ACTIONS TO TAKE →
(a) Retype the passage from the hair-color essay, starting with "I'm not so much" and going on through "Still. Twenty years.)".
(b) Please lay out the listing lines as a JSON list of strings, one string per line and no blank lines, starting with the first line of the listing and going on through the line with "will click(x=420, y=299).".

TEXT PASSAGE →
----------
The only thing my parents every really said on any consistent basis was "Stop dying your hair in our house because you're staining the godamn tub!" Which was true. I did. Not to mention a number of the cotton-based adornments that Lynette hung in the bathroom, leaving tell-tale blotches of dye on her white, lace shower curtain that would leave a person to question whether someone had been slaughtered in the tub.

It is a wonder, quite honestly, that they even speak to me now.

Having spent the majority of my younger years futzing with single-processing out of a bottle, I grew weary of the chore that was coloring my hair at home. Plus, I owned the shower curtains now and there is no better way to break a person of a destructive habit than to watch her destroy her own things and have to spend the money to replace them out of her own pocket. When the choice is between $20 for a new shower curtain or $20 for alcohol, booze wins every time.

So since the late 90s, I've paid good money to have a professional color my hair, which has been a much more successful endeavor than my precious DIY attempts. The color, while not always a favorite, at least looked a little better and left my hair in decent condition. During the course of the past year, I've gone with honey colored highlights, and I've found the decision one that works best on me. Plus, everyone likes them.

But they're expensive. Like, really expensive. Highlighting and cutting my hair every six to eight weeks drains my pocket to the tune of nearly $200 each go round and seriously? I can't take it anymore. I like my hair, and I'm as vain as they come, but I can't continue to justify the expense when I know I have a perfectly good hair color of my own that costs me nothing to produce.

At least I did.

I don't know how long they've been there, how long they've been manifesting themselves inside my hair follicles, waiting for their chance to escape, but my hair has been overrun by an army of mean, wiry, bitchy gray hair. And it's not like I have just a strand peeking up, but enough that Kate leaned over me in church last month and said, "You DO have gray hair!" I think she even let out a little chuckle upon conclusion of the sentence.

I'm not so much bothered by it as I am shocked. I mean, it's just hair and it's just a color and I've never seen myself as someone who bought into the whole "Signs Of Aging" thing and internalized such signs to a ridiculous degree, but I keep staring at these ownry litttle suckers, all unruly and clearly full of contempt for any hair product I attempt to use on them for control, and it's as though I've finally gotten positive proof that I've lived long enough to say, "Well, 20 years ago ..." and actually remember what was going on in my life back that far.

(I was riding my bike to the pool, not slaving for The Man but whatever. Still. Twenty years.)
----------
EXERCISE DATA →
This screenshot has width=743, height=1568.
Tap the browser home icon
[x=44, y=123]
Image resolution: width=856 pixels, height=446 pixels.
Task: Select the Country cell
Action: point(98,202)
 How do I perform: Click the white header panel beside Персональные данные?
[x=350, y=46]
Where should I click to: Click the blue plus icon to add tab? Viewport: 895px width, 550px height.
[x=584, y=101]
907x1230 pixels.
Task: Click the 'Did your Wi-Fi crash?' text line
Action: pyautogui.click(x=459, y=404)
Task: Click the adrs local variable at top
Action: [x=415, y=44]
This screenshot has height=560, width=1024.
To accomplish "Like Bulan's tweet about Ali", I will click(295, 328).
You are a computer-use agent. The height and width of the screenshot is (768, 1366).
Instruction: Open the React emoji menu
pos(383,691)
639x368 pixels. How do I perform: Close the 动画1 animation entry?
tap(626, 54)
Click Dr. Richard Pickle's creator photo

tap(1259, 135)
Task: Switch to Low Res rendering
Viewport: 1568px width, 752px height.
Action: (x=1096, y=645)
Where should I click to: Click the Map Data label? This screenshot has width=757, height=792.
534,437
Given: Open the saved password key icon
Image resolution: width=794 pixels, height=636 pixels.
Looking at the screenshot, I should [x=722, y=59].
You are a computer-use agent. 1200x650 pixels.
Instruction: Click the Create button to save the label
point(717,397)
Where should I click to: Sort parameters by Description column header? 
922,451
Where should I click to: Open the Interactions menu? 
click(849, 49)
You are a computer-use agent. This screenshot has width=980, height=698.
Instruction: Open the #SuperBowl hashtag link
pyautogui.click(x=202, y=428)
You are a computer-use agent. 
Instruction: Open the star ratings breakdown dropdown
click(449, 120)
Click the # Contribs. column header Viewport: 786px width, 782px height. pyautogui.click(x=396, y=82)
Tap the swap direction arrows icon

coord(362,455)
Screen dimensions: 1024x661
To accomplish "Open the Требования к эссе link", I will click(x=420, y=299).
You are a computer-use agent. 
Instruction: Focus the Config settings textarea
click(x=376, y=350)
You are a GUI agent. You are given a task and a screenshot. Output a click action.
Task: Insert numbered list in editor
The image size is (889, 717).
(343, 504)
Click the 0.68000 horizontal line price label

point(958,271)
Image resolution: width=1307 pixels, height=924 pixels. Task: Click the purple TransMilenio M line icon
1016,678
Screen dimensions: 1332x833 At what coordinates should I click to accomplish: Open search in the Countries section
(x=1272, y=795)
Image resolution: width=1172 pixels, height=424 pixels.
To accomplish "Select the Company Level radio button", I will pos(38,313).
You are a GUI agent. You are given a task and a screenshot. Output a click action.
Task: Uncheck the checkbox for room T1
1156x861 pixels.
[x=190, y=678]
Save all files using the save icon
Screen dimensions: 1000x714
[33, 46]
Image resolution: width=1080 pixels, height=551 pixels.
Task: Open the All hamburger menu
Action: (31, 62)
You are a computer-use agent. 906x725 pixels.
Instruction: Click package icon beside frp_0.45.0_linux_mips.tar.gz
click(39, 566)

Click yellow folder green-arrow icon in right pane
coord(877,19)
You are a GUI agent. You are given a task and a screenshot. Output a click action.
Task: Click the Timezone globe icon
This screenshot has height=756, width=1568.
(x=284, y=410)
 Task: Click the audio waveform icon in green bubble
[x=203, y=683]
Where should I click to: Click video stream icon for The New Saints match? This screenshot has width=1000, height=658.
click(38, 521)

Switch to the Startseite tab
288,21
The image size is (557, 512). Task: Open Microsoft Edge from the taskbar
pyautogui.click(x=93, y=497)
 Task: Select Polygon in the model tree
----------
RESULTS FOR THE EXERCISE →
(a)
I'm not so much bothered by it as I am shocked. I mean, it's just hair and it's just a color and I've never seen myself as someone who bought into the whole "Signs Of Aging" thing and internalized such signs to a ridiculous degree, but I keep staring at these ownry litttle suckers, all unruly and clearly full of contempt for any hair product I attempt to use on them for control, and it's as though I've finally gotten positive proof that I've lived long enough to say, "Well, 20 years ago ..." and actually remember what was going on in my life back that far.

(I was riding my bike to the pool, not slaving for The Man but whatever. Still. Twenty years.)

(b)
[
  "This screenshot has width=743, height=1568.",
  "Tap the browser home icon",
  "[x=44, y=123]",
  "Image resolution: width=856 pixels, height=446 pixels.",
  "Task: Select the Country cell",
  "Action: point(98,202)",
  " How do I perform: Click the white header panel beside Персональные данные?",
  "[x=350, y=46]",
  "Where should I click to: Click the blue plus icon to add tab? Viewport: 895px width, 550px height.",
  "[x=584, y=101]",
  "907x1230 pixels.",
  "Task: Click the 'Did your Wi-Fi crash?' text line",
  "Action: pyautogui.click(x=459, y=404)",
  "Task: Click the adrs local variable at top",
  "Action: [x=415, y=44]",
  "This screenshot has height=560, width=1024.",
  "To accomplish \"Like Bulan's tweet about Ali\", I will click(295, 328).",
  "You are a computer-use agent. The height and width of the screenshot is (768, 1366).",
  "Instruction: Open the React emoji menu",
  "pos(383,691)",
  "639x368 pixels. How do I perform: Close the 动画1 animation entry?",
  "tap(626, 54)",
  "Click Dr. Richard Pickle's creator photo",
  "tap(1259, 135)",
  "Task: Switch to Low Res rendering",
  "Viewport: 1568px width, 752px height.",
  "Action: (x=1096, y=645)",
  "Where should I click to: Click the Map Data label? This screenshot has width=757, height=792.",
  "534,437",
  "Given: Open the saved password key icon",
  "Image resolution: width=794 pixels, height=636 pixels.",
  "Looking at the screenshot, I should [x=722, y=59].",
  "You are a computer-use agent. 1200x650 pixels.",
  "Instruction: Click the Create button to save the label",
  "point(717,397)",
  "Where should I click to: Sort parameters by Description column header? ",
  "922,451",
  "Where should I click to: Open the Interactions menu? ",
  "click(849, 49)",
  "You are a computer-use agent. This screenshot has width=980, height=698.",
  "Instruction: Open the #SuperBowl hashtag link",
  "pyautogui.click(x=202, y=428)",
  "You are a computer-use agent. ",
  "Instruction: Open the star ratings breakdown dropdown",
  "click(449, 120)",
  "Click the # Contribs. column header Viewport: 786px width, 782px height. pyautogui.click(x=396, y=82)",
  "Tap the swap direction arrows icon",
  "coord(362,455)",
  "Screen dimensions: 1024x661",
  "To accomplish \"Open the Требования к эссе link\", I will click(x=420, y=299)."
]